Credit rating agencies Moody’s and S&P (who, for those of us with memories, are experts on economic disasters) see gloomy times ahead for China’s real estate developers. In recent reports from the two agencies both predict credit problems for China’s more than 80,000 real estate developers and neither foresaw any rebound in the real estate market during 2012.
The two agencies track China’s major developers for credit worthiness and what follows are some of the top bullet-pointable for attention-impaired highlights from their reports.
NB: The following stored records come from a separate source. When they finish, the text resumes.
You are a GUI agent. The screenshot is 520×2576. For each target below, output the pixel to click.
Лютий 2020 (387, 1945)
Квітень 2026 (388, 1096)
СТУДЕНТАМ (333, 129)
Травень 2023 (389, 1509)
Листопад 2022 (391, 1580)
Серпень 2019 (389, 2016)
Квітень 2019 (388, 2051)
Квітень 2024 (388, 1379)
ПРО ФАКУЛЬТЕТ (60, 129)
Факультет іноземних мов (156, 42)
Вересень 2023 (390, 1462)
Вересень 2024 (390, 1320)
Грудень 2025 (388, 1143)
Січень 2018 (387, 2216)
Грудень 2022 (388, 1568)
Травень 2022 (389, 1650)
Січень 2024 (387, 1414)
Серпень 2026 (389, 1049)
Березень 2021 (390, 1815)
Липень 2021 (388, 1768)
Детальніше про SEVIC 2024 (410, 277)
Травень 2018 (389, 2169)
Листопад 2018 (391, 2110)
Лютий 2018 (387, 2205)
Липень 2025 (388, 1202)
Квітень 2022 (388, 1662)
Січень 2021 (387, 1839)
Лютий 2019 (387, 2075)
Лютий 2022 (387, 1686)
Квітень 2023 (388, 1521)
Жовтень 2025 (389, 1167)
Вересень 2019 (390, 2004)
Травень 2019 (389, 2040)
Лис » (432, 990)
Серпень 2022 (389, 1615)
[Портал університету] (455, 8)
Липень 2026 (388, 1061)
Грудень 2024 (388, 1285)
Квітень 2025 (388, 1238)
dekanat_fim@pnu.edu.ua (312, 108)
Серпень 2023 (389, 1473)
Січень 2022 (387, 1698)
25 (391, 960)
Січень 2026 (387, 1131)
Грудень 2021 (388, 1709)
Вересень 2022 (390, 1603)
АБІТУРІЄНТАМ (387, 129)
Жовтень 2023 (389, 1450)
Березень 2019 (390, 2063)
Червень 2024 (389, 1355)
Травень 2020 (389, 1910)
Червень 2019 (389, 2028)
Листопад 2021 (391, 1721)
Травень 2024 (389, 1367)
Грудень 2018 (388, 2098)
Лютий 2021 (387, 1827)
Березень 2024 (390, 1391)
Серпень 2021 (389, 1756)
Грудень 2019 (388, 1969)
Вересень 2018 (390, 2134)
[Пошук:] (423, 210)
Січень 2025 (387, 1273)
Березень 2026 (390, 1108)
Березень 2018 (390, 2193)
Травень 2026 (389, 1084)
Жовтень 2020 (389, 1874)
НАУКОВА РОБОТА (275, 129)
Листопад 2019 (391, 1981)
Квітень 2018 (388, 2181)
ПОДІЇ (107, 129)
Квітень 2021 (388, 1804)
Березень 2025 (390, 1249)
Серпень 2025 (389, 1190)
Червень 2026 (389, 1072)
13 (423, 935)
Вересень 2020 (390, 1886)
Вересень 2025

Four Credit Warnings for China’s Real Estate Developers
- Moody’s found that 11 of the 29 China property developers it tracks now have “weak liquidity”, up from four in December 2011
- Of the 30 firms that S&P rates, debt due within the next 12 months soared 57 percent by late 2011 from a year earlier to RMB 156 billion
- During the same period, also according to S&P cash reserves at the same group of developers fell 12 percent to RMB 176 billion
- Moody’s said that among rated developers, short-term debt due for repayment during 2012 was RMB 159 billion, up 23 percent from December
In addition to their gloomy credit findings, the ratings agencies also offered some market predictions for China residential real estate during 2012, and if you are a developer, the news is not very encouraging.
Three Predictions on China’s Housing Market from the Credit Experts
- According to S&P, market observers should expect further drops in housing prices of around 10% during 2012
- In addition to the price drops, S&P raised the possibility of an all-out price war among developers desperate for sales that could see prices drop significantly further
- Both agencies cited Coastal Greenland , Greentown China, and Hopson Development as having the most serious funding issues
Commenting on the declining market prospects detailed in the report, Moody’s Associate Managing Director Peter Choy said, “The deterioration stems specifically from higher levels of short-term debt and lower-than-expected cash balances for end-2011 against the backdrop of slowing sales and rising inventories.”
So if China is going to prevent their hard-landing this year, it will have to be by pumping up other industries than residential real estate. Market watchers should also expect increasing mergers and acquisitions in China’s real estate sector as smaller developers are unable to meet their short-term credit needs and larger developers start shopping for bargain assets.